Video footage shows shocking conditions inside rented home shut down by Newham Council

Thursday, March 31st, 2016 - Newham Council

A dangerous and dilapidated three-bedroom house rented to a family with two young children has been closed down by Newham Council.

The council’s private rented sector licensing team visited the property in mid-March and found evidence of it being partially gutted for renovation works while still being rented out for £700 a month to a couple with two children living on the ground floor.

During the inspection of the property in Manor Park, council officers found hot water from a bath in the tiny kitchen being used to clean crockery in the kitchen sink, exposed electrical wiring, walls stripped back the brick work and missing ceilings in unoccupied upstairs bedrooms.

They also found chimney breasts removed in rooms occupied by the family downstairs, but no supporting steels had been put in place and a fridge freezer in use in the back garden.
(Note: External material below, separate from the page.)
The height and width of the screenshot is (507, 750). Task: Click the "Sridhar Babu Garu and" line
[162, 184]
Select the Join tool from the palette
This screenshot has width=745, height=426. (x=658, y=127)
During the inspection, council officers took video footage of the conditions that has been published and can be viewed below. The conditions are truly shocking.

Following the inspection, the council issued the landlord with a prohibition order, banning anyone from living in the house until it is made safe.
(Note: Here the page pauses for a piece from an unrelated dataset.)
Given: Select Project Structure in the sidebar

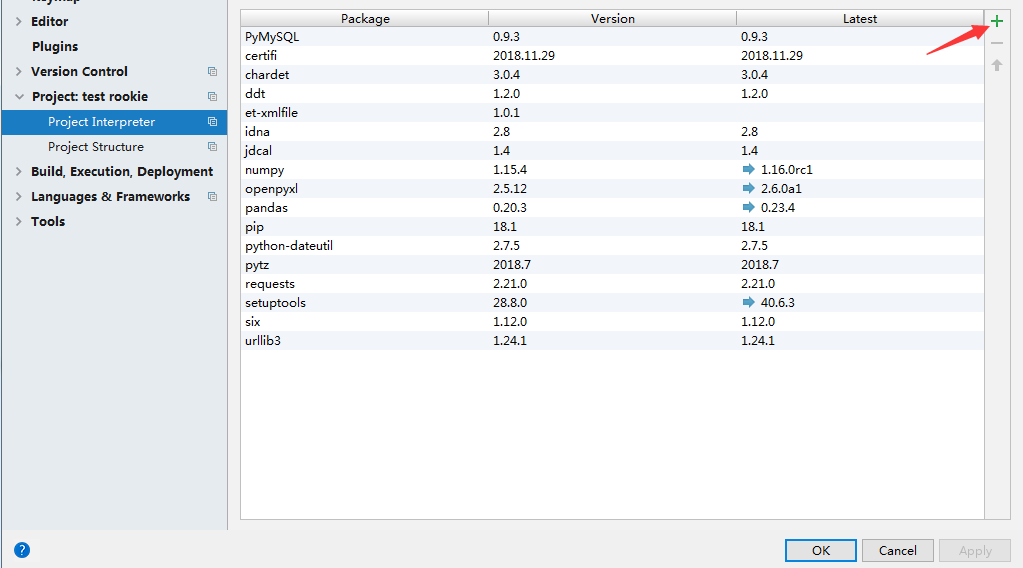Looking at the screenshot, I should (96, 147).
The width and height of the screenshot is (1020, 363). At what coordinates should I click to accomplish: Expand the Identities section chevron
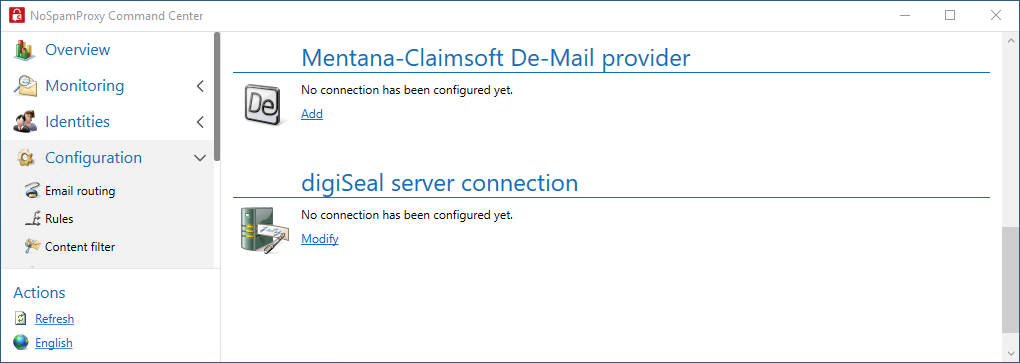200,122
Sir Robin Wales, Mayor of Newham, said:

This was truly a house of horrors. It was unsanitary and unsafe. The ceilings could have collapsed at any time, the wiring could have sparked a fire, but this landlord saw no problem putting this young couple and their children in grave danger and charging them for it.

Without our licensing scheme we may not have come across this family and been able to take them out of harms way. And now this landlord will pay for his negligence.

Newham Council’s data warehouse, which uses information from across council services and from outside agencies, helped the team to identify this property as being rented out.

We understand that the landlord who did not have a licence will now be prosecuted under the Housing Act 2004 for failing to have a licence. If he allows anyone to live in the property before it is declared safe by the council’s building control team he could also face a further prosecution with an unlimited fine.